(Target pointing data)
* START *

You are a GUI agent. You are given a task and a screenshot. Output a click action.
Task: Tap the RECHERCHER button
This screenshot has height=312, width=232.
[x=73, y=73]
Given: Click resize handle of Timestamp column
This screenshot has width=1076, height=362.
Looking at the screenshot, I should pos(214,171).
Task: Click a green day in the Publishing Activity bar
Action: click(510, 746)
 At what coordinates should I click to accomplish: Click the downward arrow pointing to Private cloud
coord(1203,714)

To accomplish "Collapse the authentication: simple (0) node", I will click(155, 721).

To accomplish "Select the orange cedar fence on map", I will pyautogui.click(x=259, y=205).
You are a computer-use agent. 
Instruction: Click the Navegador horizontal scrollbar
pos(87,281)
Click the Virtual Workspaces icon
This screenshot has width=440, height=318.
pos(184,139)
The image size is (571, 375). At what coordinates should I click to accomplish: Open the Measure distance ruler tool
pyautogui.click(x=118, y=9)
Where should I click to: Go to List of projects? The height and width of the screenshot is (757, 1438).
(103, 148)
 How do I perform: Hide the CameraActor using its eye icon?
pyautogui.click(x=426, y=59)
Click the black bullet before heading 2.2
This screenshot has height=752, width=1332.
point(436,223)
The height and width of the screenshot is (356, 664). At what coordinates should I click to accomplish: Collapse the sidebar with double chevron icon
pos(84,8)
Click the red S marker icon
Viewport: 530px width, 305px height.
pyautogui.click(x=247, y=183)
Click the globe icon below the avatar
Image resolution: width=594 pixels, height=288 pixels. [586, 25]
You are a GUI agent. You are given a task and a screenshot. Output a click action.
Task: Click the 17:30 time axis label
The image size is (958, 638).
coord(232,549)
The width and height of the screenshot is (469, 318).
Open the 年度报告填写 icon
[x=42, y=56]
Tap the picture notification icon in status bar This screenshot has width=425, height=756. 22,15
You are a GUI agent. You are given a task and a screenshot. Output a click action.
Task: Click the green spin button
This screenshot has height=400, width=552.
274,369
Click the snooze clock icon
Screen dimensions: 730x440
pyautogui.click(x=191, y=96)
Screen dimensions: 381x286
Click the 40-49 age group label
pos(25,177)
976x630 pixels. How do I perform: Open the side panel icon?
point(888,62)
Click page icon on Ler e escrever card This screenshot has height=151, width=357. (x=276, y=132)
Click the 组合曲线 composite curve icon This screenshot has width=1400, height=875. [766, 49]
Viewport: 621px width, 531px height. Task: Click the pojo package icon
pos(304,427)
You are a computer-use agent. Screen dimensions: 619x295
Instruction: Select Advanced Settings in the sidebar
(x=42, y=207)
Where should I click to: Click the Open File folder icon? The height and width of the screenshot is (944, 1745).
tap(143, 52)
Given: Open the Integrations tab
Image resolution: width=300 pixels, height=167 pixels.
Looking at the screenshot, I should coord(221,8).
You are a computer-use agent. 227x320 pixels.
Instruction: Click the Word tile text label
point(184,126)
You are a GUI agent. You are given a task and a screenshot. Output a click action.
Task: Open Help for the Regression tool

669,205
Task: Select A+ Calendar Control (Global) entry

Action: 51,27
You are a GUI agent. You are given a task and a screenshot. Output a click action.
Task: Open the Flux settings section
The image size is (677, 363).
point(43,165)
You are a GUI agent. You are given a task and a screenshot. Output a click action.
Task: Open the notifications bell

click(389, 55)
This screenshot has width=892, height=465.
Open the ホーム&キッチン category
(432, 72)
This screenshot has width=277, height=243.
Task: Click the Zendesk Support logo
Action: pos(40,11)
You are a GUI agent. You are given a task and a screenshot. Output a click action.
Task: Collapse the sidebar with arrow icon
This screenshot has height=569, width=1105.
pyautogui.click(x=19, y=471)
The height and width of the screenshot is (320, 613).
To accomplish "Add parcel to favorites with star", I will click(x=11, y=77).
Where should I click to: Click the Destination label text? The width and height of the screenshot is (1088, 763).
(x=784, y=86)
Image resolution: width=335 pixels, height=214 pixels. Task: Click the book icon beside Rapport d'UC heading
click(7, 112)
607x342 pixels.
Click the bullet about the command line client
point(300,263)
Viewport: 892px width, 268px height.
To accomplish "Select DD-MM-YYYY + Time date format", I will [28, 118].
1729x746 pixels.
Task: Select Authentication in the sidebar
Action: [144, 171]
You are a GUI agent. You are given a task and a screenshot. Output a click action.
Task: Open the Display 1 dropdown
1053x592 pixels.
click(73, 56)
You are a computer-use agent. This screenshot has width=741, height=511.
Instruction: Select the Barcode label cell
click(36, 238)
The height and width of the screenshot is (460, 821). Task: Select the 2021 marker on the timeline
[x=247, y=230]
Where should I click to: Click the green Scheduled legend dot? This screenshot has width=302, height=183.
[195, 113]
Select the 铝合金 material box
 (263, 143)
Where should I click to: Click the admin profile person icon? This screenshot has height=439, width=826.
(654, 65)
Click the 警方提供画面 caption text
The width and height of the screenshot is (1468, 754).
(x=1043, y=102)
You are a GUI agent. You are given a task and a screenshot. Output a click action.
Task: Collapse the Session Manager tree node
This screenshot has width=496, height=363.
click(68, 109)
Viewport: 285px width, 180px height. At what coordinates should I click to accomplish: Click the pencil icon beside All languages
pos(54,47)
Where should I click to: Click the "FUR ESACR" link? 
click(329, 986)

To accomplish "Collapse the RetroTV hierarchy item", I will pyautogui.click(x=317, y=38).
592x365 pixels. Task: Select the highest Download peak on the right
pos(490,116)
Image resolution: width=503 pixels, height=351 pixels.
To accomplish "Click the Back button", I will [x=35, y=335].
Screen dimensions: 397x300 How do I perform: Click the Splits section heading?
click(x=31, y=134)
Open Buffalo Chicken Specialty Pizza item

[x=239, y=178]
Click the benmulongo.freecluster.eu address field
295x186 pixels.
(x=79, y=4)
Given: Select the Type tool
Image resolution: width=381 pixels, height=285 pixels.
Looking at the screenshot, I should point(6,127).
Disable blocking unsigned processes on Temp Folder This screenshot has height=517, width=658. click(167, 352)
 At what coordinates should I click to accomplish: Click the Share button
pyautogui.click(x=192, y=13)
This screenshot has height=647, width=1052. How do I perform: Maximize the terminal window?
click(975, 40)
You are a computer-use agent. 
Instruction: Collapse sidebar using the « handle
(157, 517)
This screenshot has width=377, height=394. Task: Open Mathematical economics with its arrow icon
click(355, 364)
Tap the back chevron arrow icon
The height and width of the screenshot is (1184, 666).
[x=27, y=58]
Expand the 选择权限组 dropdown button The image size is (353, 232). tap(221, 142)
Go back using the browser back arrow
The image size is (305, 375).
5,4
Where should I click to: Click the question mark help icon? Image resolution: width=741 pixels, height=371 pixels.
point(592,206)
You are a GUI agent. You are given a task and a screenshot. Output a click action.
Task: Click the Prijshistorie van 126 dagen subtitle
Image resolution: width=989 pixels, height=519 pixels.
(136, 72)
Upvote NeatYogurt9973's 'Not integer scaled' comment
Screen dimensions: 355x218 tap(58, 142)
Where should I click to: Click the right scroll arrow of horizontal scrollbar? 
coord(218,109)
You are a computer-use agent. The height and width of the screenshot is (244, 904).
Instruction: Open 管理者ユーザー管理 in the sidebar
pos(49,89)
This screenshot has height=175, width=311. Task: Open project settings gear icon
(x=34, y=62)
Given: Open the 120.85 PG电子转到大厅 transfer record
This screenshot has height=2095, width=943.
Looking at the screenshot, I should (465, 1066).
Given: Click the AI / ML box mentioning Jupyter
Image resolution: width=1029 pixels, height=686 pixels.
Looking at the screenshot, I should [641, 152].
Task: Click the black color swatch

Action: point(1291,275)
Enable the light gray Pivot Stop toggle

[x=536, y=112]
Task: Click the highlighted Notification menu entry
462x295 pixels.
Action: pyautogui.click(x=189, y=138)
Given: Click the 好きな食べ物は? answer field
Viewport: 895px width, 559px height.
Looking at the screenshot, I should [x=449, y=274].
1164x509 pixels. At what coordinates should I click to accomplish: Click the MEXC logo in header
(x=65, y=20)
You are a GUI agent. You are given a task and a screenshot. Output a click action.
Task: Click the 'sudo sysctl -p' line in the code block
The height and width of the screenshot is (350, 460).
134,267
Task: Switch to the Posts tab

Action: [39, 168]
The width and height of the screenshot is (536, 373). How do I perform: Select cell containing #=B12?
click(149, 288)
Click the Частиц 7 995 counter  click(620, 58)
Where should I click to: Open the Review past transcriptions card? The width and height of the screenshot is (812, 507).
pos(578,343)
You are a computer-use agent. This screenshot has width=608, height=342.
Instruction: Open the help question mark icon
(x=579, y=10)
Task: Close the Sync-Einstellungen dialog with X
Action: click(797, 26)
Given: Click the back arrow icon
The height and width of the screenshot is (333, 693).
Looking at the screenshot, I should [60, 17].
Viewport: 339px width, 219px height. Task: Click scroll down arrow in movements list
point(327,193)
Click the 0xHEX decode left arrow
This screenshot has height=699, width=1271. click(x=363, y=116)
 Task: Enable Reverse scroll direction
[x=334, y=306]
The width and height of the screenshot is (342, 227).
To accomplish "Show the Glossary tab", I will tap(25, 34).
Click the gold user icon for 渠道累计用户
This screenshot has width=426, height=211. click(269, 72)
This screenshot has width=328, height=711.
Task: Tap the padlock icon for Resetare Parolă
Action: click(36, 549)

* END *

OBJECTIVE:
Convert the items starting with the line with "Given: Click the 好きな食べ物は? answer field" and going on through the line with "Action: [39, 168]" into a two-column CSV with the headers instruction and click, one row per item. Put each item's text in the instruction field and its answer in the click field, quoting every field and replacing line breaks with spaces.

EXERCISE RESULT:
instruction,click
"Given: Click the 好きな食べ物は? answer field Viewport: 895px width, 559px height.","Looking at the screenshot, I should [x=449, y=274]."
"1164x509 pixels. At what coordinates should I click to accomplish: Click the MEXC logo in header","(x=65, y=20)"
"You are a GUI agent. You are given a task and a screenshot. Output a click action. Task: Click the 'sudo sysctl -p' line in the code block The height and width of the screenshot is (350, 460).","134,267"
"Task: Switch to the Posts tab","Action: [39, 168]"